- Work order:
Word for word, transcribe the lines from the one containing "Click the vertical" through the end of the entries, both included, and nothing else.

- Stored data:
☆ ☆ ☆

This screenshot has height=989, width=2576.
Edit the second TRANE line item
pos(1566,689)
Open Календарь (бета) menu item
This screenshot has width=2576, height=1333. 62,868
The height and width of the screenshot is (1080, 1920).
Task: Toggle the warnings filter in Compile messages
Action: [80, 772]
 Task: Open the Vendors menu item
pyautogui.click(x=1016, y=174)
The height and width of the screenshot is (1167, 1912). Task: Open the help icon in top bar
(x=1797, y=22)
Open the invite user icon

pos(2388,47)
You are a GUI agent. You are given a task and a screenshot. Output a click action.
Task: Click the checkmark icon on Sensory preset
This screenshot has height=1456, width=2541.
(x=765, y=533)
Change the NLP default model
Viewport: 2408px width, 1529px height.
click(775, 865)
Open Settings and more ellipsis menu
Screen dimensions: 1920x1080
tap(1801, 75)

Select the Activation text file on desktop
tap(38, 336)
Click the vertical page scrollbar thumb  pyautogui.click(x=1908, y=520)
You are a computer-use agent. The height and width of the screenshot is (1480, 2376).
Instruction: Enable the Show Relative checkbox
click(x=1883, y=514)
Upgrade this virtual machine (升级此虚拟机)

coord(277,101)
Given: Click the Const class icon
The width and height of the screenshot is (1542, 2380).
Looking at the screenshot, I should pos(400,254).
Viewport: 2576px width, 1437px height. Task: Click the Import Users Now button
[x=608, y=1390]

☆ ☆ ☆

- Answer section:
Click the vertical page scrollbar thumb  pyautogui.click(x=1908, y=520)
You are a computer-use agent. The height and width of the screenshot is (1480, 2376).
Instruction: Enable the Show Relative checkbox
click(x=1883, y=514)
Upgrade this virtual machine (升级此虚拟机)

coord(277,101)
Given: Click the Const class icon
The width and height of the screenshot is (1542, 2380).
Looking at the screenshot, I should pos(400,254).
Viewport: 2576px width, 1437px height. Task: Click the Import Users Now button
[x=608, y=1390]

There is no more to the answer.